■ Task instructions:
Continue the Anthony Stokes career profile from the point where it stops.

■ Provided text:
---*---
Personal information
- Full name: Anthony Ronald Stokes
- Date of birth: 7 January 1987 (age 38)
- Place of birth: Bethnal Green, England
- Position(s): Forward

Senior career*
- Years: Team / Apps / (Gls)
- 2005–2009: West Ham United / 0 / (0)
- 2006: → Rushden & Diamonds (loan) / 19 / (0)
- 2006: → Brighton & Hove Albion (loan) / 6 / (0)
- 2007–2008: → Stevenage Borough (loan) / 3 / (1)
- 2009: → Újpest (loan) / 13 / (0)
- 2009–2010: Újpest / 11 / (0)
- 2010–2015: Concord Rangers / 124 / (78)
- 2013: → Canvey Island (loan) / 4 / (3)
- 2015–2016: Canvey Island / 28 / (5)
- 2016: → Southend Manor (loan) / 2 / (0)
- 2016–2017: Concord Rangers / 16 / (4)
- 2017–2018: Bowers & Pitsea / 25 / (8)
- 2018–2019: Brentwood Town / 64 / (21)
- 2019–2020: Grays Athletic / 7 / (6)
- 2020–2021: Tilbury / 8 / (1)
- 2021–2022: Hullbridge Sports / 28 / (14)
- Total:  / 358 / (141)
---*---
■ Dataset records:
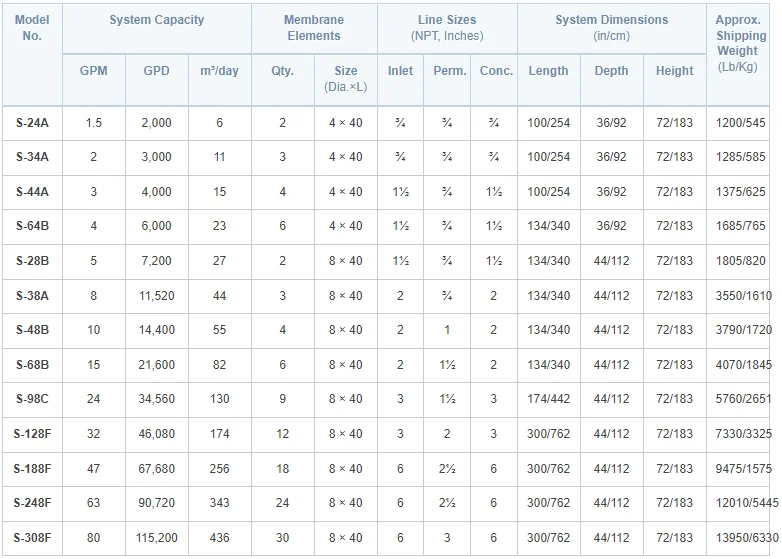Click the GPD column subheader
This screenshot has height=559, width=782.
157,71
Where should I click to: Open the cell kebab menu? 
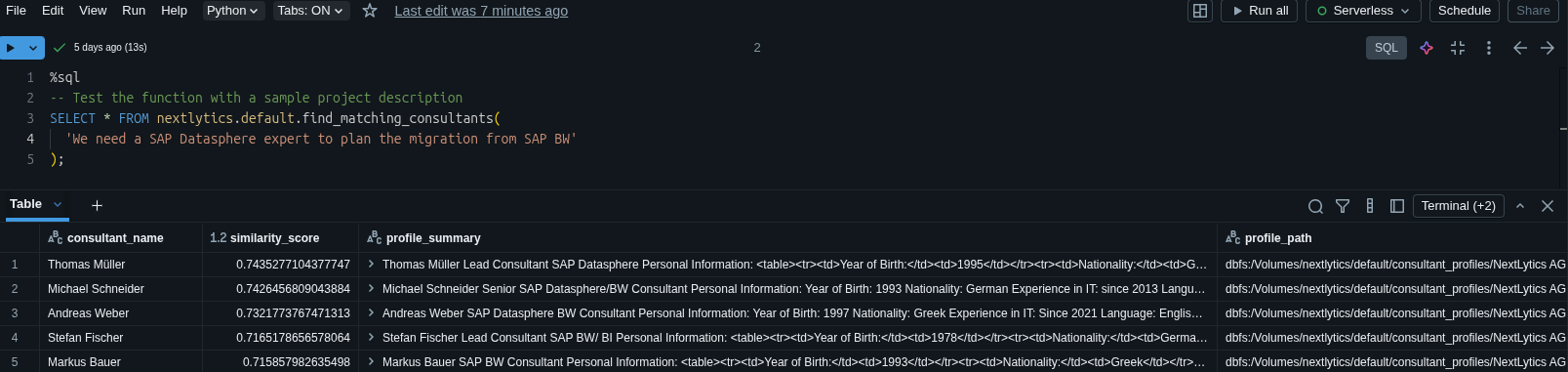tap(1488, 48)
---*---
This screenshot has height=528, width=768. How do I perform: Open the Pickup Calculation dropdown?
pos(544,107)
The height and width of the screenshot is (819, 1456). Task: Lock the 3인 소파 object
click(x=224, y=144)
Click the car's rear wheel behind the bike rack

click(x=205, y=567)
---*---
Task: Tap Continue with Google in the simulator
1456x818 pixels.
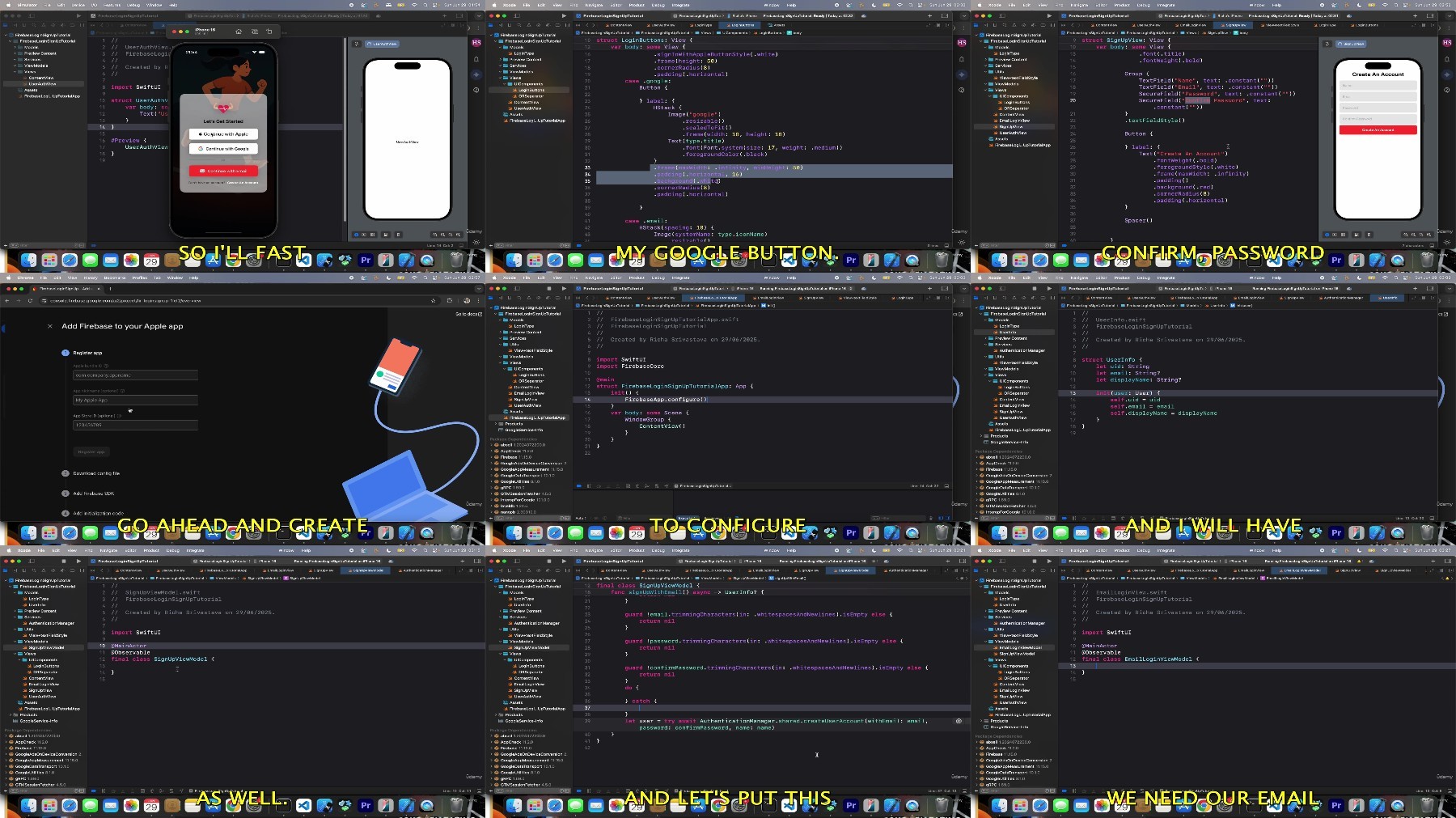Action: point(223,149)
---*---
■ Solved exercise:
= Tony Stokes =

English footballer

Anthony Ronald Stokes (born 7 January 1987) is an English retired footballer who played as a forward. He made one League Cup appearance for West Ham United, and played in the Football League on loan at Rushden & Diamonds and Brighton & Hove Albion. After a spell in the Hungarian top flight at Újpest, he played non-League football for the rest of his career.

==Career==
Stokes came up through the West Ham United academy along with Mark Noble and Kyel Reid. He made his first team debut and only appearance for West Ham at the age of 18 on 20 September 2005 as an 86th-minute substitute for Tomáš Řepka in the second round of the League Cup, a 4–2 win away to Sheffield Wednesday.

During the 2005–06 season, Stokes was loaned to Conference National side Rushden & Diamonds, where he made 19 appearances. He joined Football League One side Brighton & Hove Albion in a one-month loan deal in August 2006, which was extended for a second month but he decided to return to West Ham after finding first-team opportunities at Brighton difficult. He made seven appearances in all competitions for Brighton.

Stokes joined Stevenage Borough on a two-month loan in November 2007. He scored his first career goal in the 3–1 win over Salisbury City in December 2007. He was named reserve team captain when Jack Collison was promoted to the first team for the 2008–09 season. However, he found first team football hard to come by as Collison, Valon Behrami, Scott Parker and Mark Noble were the preferred starters and did not even make the bench on most occasions.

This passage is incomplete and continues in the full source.